The principal methodology is North American CMBS Surveillance Methodology (March 26, 2021), which can be found on dbrsmorningstar.com under Methodologies & Criteria. For a list of the structured-finance-related methodologies that may be used during the rating process, please see the DBRS Morningstar Global Structured Finance Related Methodologies document, which can be found on dbrsmorningstar.com in the Commentary tab under Regulatory Affairs. Please note that not every related methodology listed under a principal structured finance asset class methodology may be used to rate or monitor an individual structured finance or debt obligation.

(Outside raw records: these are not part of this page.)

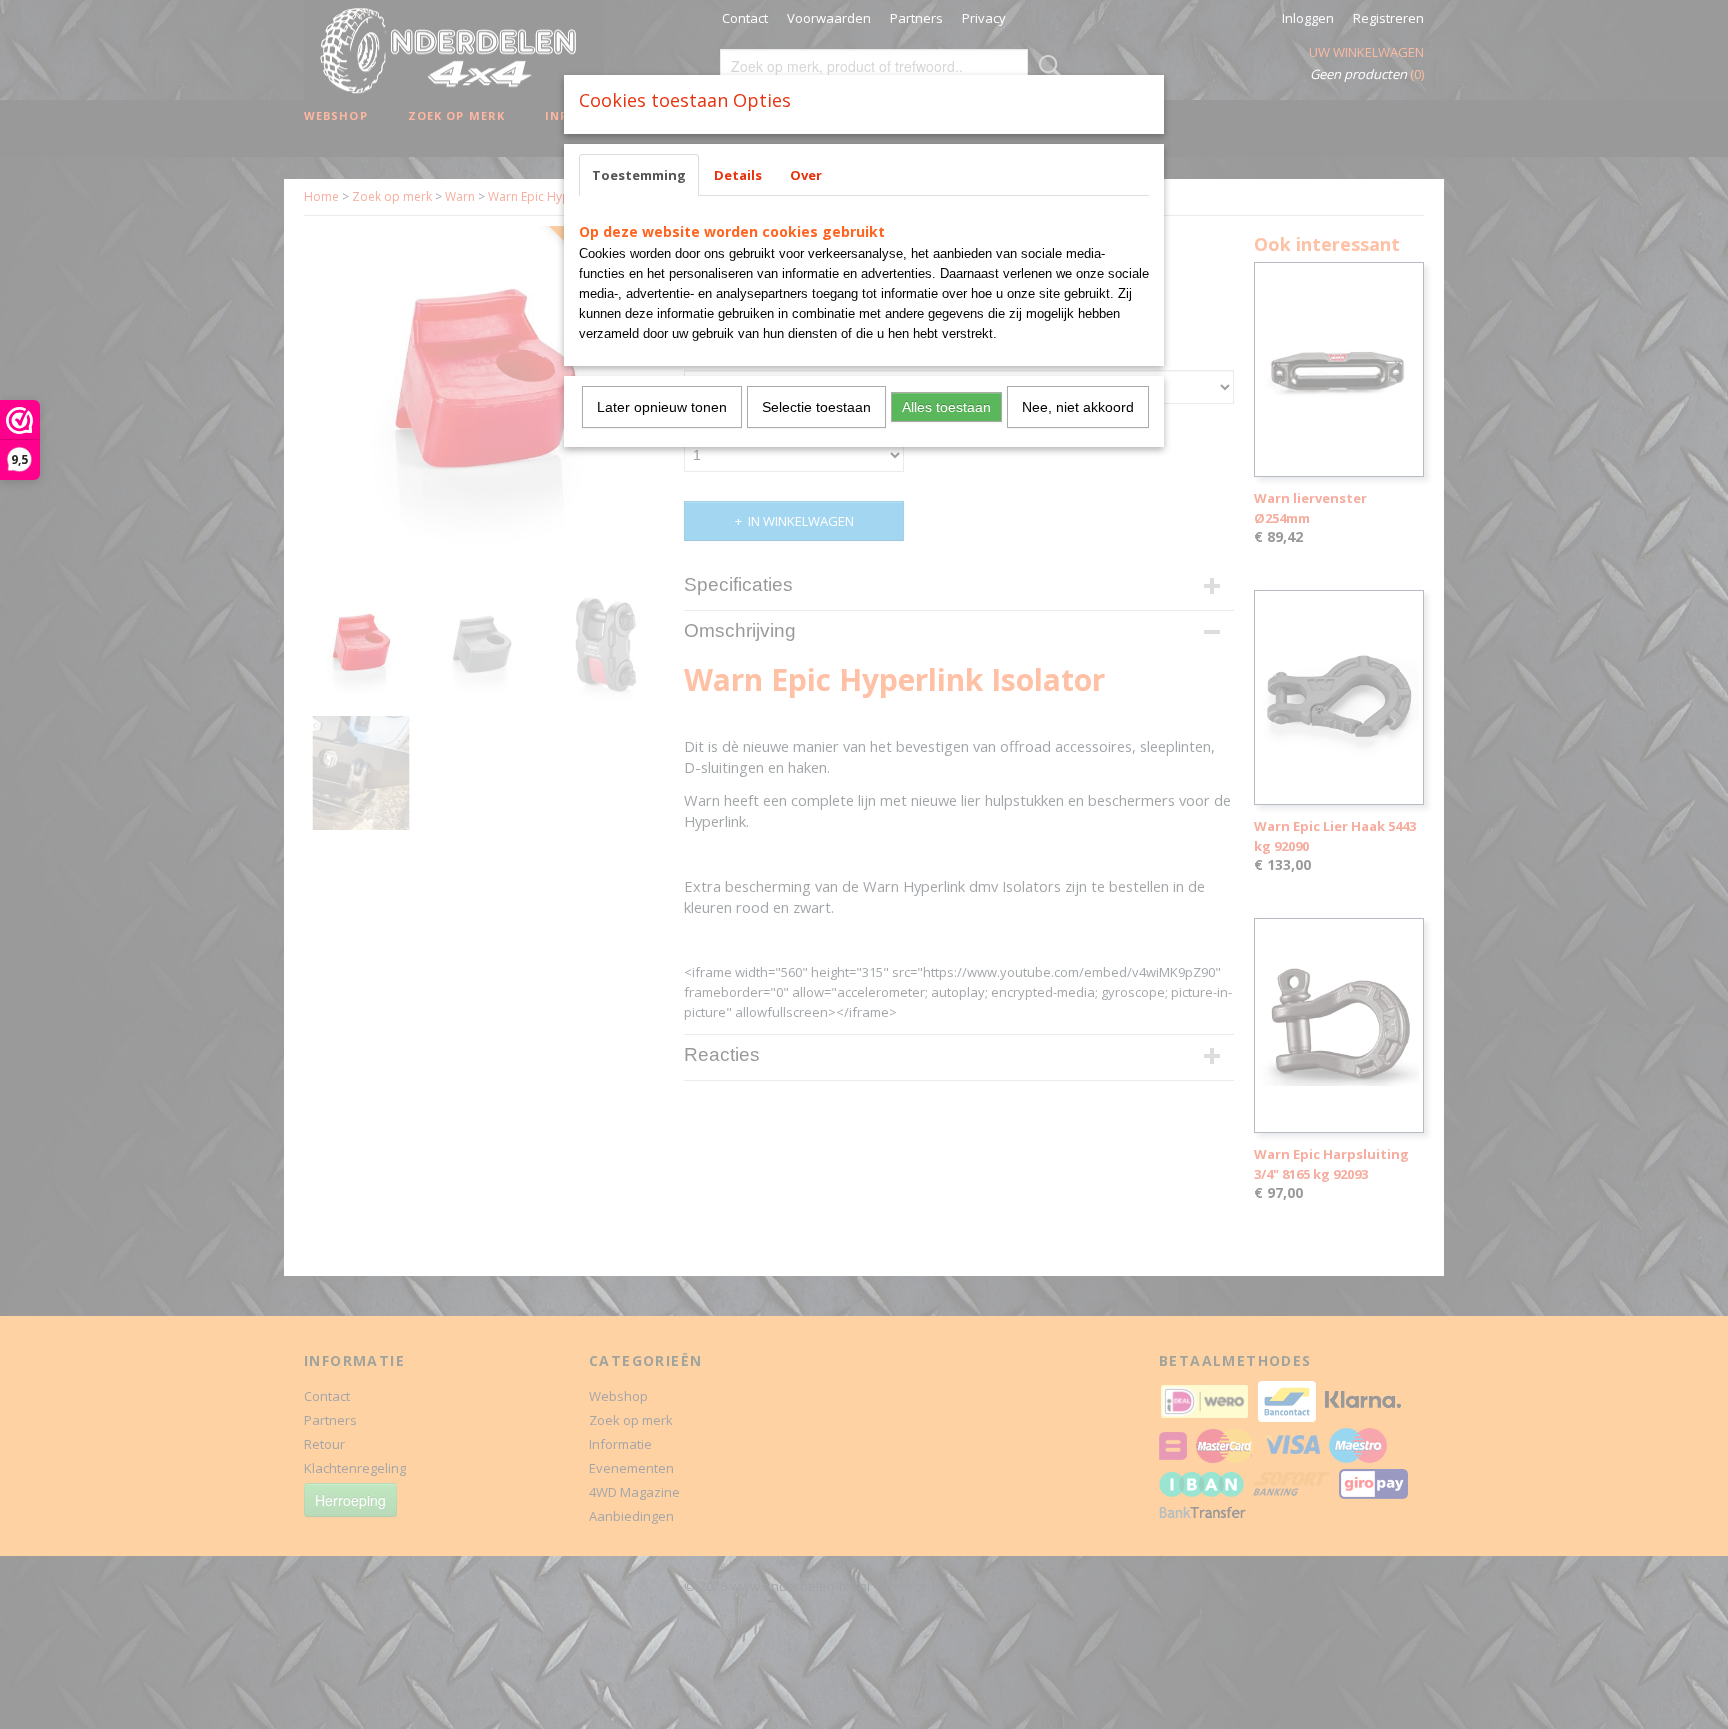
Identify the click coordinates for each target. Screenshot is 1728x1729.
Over (806, 175)
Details (738, 175)
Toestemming (639, 175)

For more information regarding rating methodologies and Coronavirus Disease (COVID-19), please see the following DBRS Morningstar press release: https://www.dbrsmorningstar.com/research/357883.

For more information regarding structured finance rating methodologies and Coronavirus Disease (COVID-19), please see the following DBRS Morningstar press release: https://www.dbrsmorningstar.com/research/358308.

For more information regarding the structured finance rating approach and Coronavirus Disease (COVID-19), please see the following DBRS Morningstar press release: https://www.dbrsmorningstar.com/research/359905.

The related regulatory disclosures pursuant to the National Instrument 25-101 Designated Rating Organizations are hereby incorporated by reference and can be found by clicking on the link under Related Documents or by contacting us at info@dbrsmorningstar.com.

The rated entity or its related entities did participate in the rating process for this rating action. DBRS Morningstar had access to the accounts and other relevant internal documents of the rated entity or its related entities in connection with this rating action.

Please see the related appendix for additional information regarding the sensitivity of assumptions used in the rating process. Please note a sensitivity analysis is not performed for CMBS bonds rated CCC or lower. The DBRS Morningstar long-term rating scale definition indicates that ratings of CCC or lower are assigned when the bond is highly likely to default or default is imminent, thereby prevailing over a sensitivity analysis.